-- start Input records --
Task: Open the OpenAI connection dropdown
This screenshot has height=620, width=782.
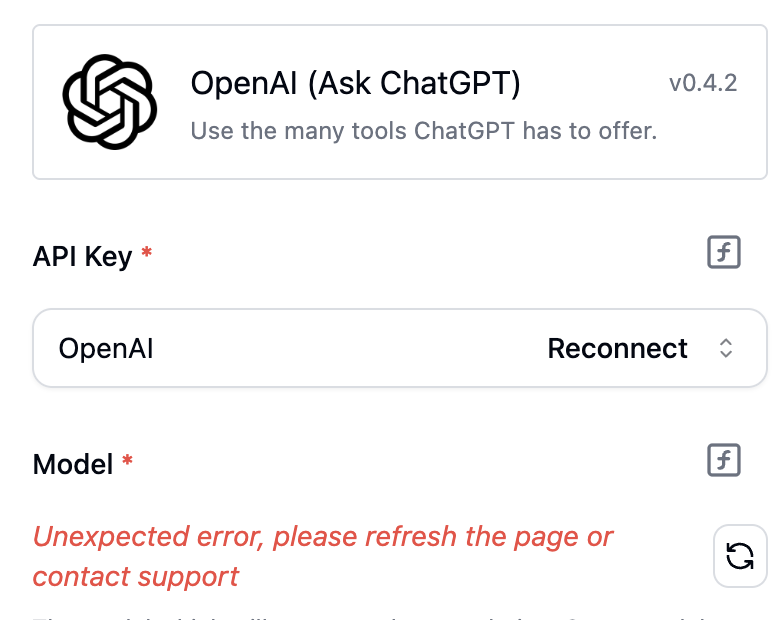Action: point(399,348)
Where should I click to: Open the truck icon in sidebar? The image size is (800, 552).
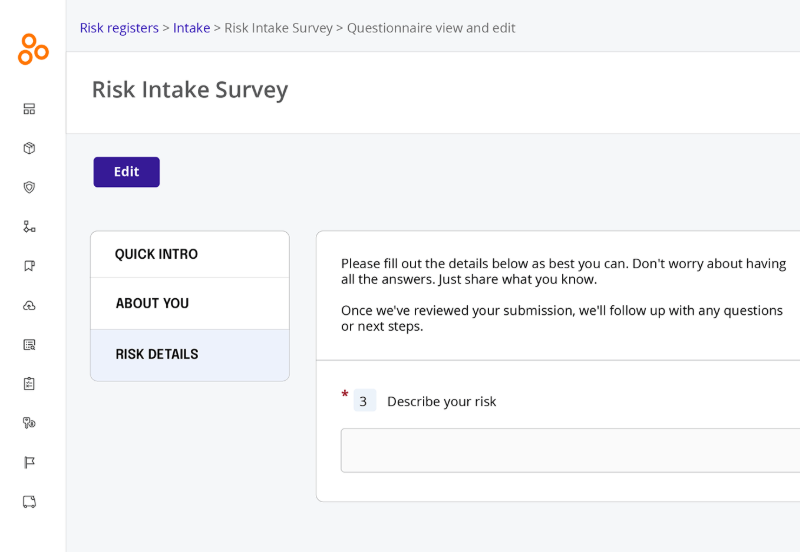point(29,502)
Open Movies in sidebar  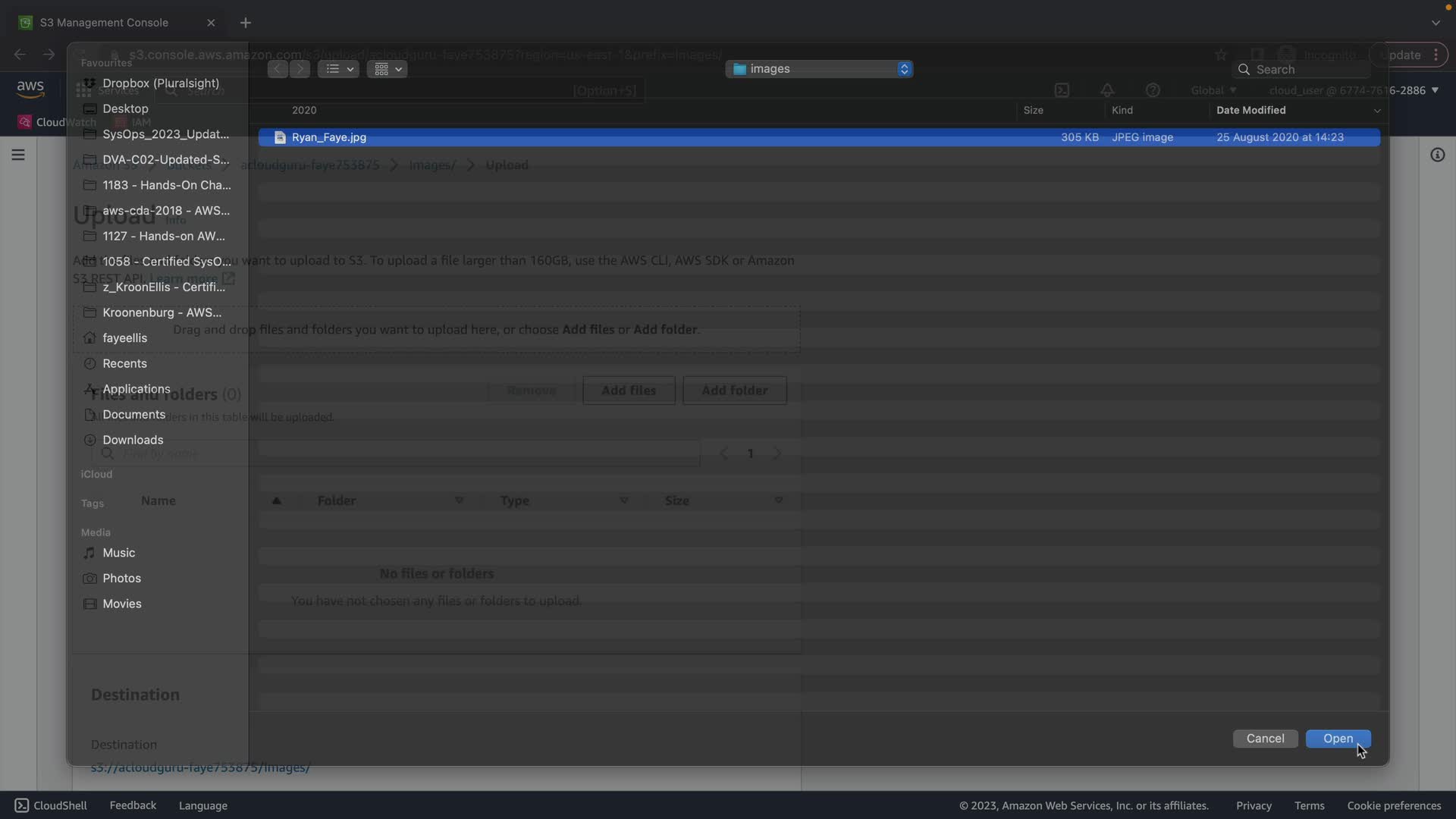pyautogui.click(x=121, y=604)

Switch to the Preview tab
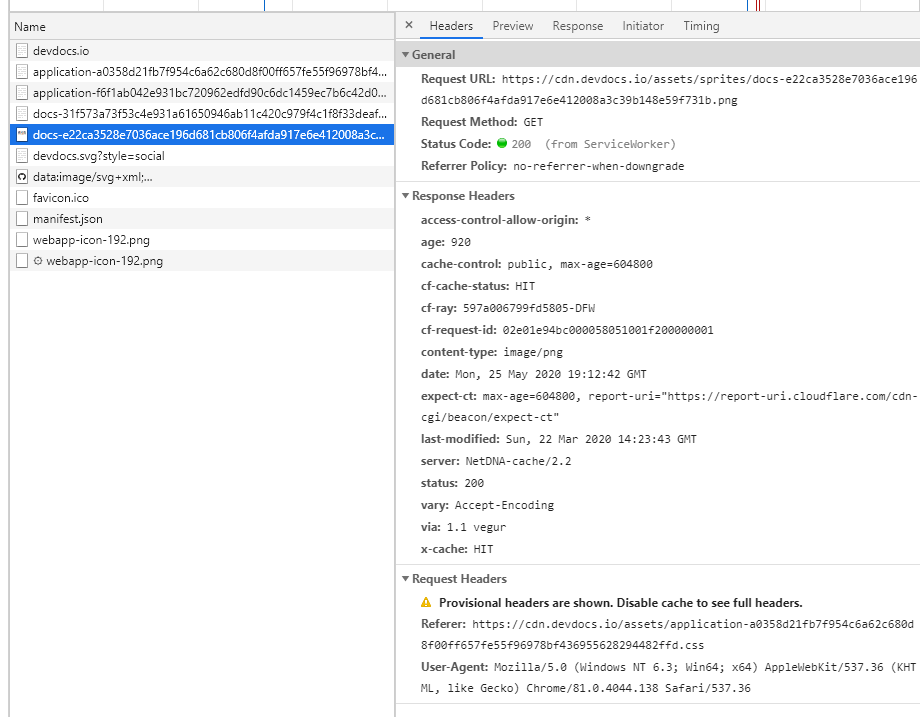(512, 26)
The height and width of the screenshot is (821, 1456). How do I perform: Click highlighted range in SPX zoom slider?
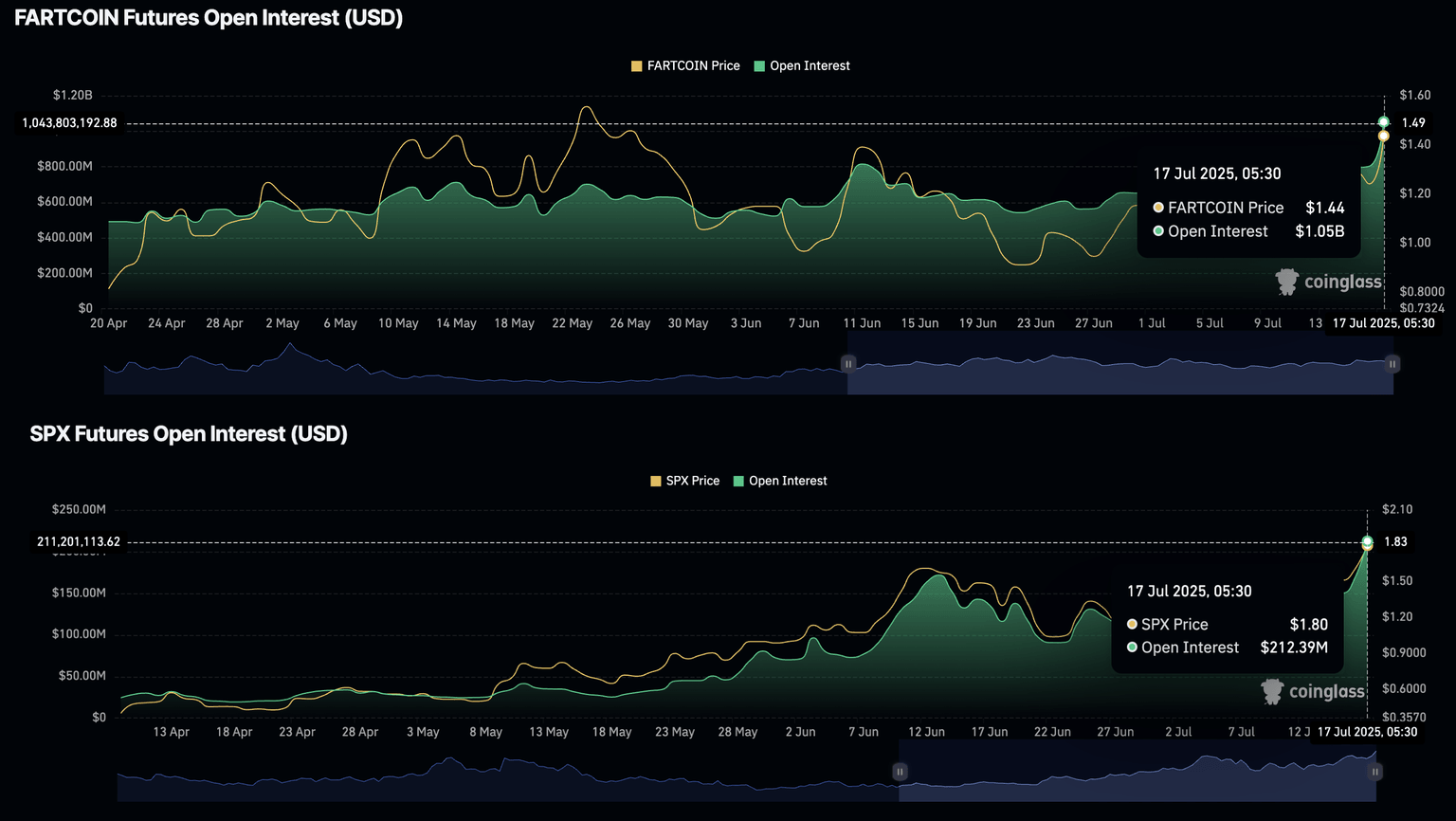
-- end Input records --
[Set problem]:
Please copy the data from the line containing "Switch to the Preview tab" through the end, word for word, and leave the pictures out of your copy.

[The solution]:
Switch to the Preview tab
(512, 26)
The height and width of the screenshot is (821, 1456). How do I perform: Click highlighted range in SPX zoom slider?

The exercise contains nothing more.